Carlos Sobera presentó este miércoles una gala en directo marcada por la revelación de una relación paralela protagonizada por Stefan y la división completa entre las concursantes. A pesar de las dificultades, tres parejas confirmaron que continúan con su proyecto común.
A tres meses de concluir las grabaciones, los participantes de ‘Casados a primera vista’ se reunieron en un encuentro en directo que superó todas las expectativas. El programa, conducido por Carlos Sobera en Telecinco, sirvió para resolver asuntos pendientes, mostrar imágenes inéditas y, principalmente, para conocer qué matrimonios han perdurado frente al tiempo y las presiones externas.
El momento más destacado tuvo lugar con la aparición de Stefan y Estefanía. El espacio reveló la presencia de una tercera persona llamada Paolina, quien se puso en contacto con la producción para afirmar que mantuvo una relación con Stefan durante el experimento. Stefan reconoció que antes del programa tuvo una relación con una joven de Barcelona, a la que alojó en casa de sus padres por necesidad, pero aseguró que esa relación terminó al iniciar su vínculo con Estefanía. Esta última admitió haberse sentido profundamente «traicionada» por la falta de transparencia, aunque enfatizó que no lo considera una infidelidad y confirmó que siguen juntos residiendo en Lanzarote.
Separaciones definitivas y enfrentamientos mutuos
No todas las historias tuvieron un desenlace positivo. Borja y Luciana anunciaron que seguirán caminos distintos. Luciana lamentó los comentarios realizados por los amigos de Borja durante la boda, algo que él ya ha pedido disculpas. Sin embargo, la tensión aumentó en plató cuando Borja defendió a su círculo y criticó a los de otros participantes, asegurando que las influencias externas no afectaron su decisión.
Tampoco hubo reconciliación entre Milton y Natalia.
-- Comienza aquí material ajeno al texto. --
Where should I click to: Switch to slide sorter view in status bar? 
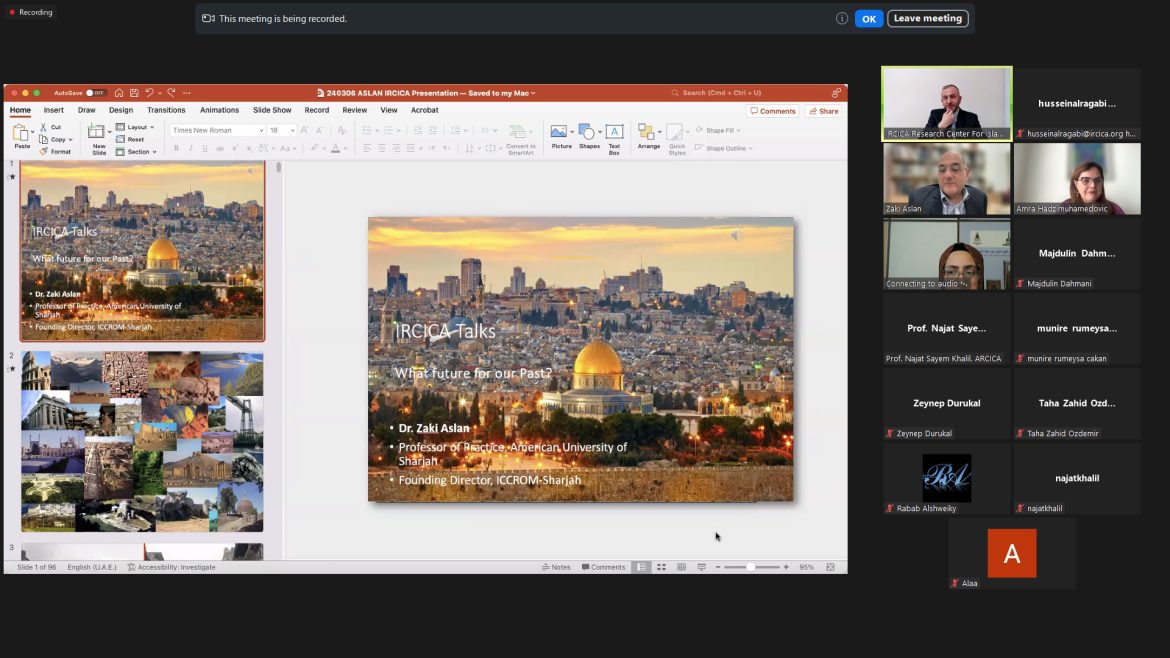[x=661, y=567]
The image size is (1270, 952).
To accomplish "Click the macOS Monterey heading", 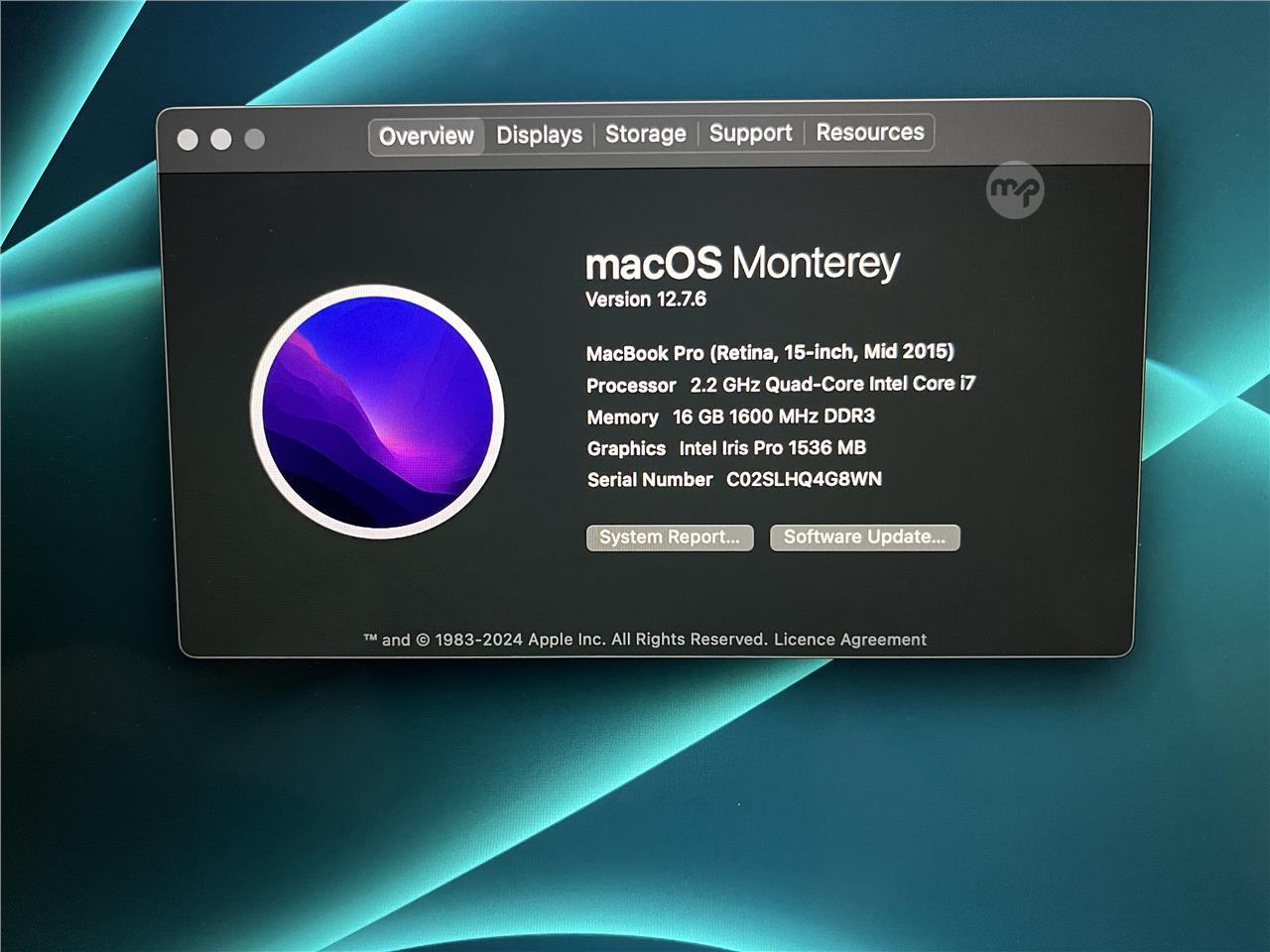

Milton apareció en plató rociando perfume en el sofá, en respuesta a las críticas que Natalia hizo sobre su olor durante las emisiones. Ella reconoció que su intención de continuar en el experimento se volvió una «obsesión» por lograr que funcionara, pese a sentir que él no era la persona adecuada para ella.
La tensión fue mayor entre Marc y Ainhoa, quienes protagonizaron un nuevo conflicto por la falta de comunicación de él y las altas exigencias de ella. La disputa escaló hasta el punto de la intervención del resto de las concursantes, que reprocharon la actitud de Ainhoa, revelando además que su relación con las demás está fracturada: mientras algunas aseguran que fue expulsada del grupo, ella afirma que se fue por voluntad propia.
El avance del amor: convivencia y cambios de domicilio
En el extremo favorable se encuentran las parejas que han consolidado su relación. Ana y Luija, considerados los más equilibrados, superaron incluso sus diferencias relacionadas con la palabra «paripé». Luija mostró plena integración en la vida de Ana: «Me lo han facilitado mucho, ella, los hijos y hasta la suegra». Confirmaron que continúan viviendo juntos y comprometidos con un futuro en común.
Finalmente, Laura y Lorenzo, quienes destacaron por la pasión mostrada durante el programa, lograron superar las inseguridades y los conflictos originados por la relación de él con su madre. La pareja selló su unión con un beso tras revelar una noticia importante: en aproximadamente dos semanas, Laura se mudará a Sevilla para convivir con Lorenzo, mostrando que su química ha permanecido más allá de las cámaras.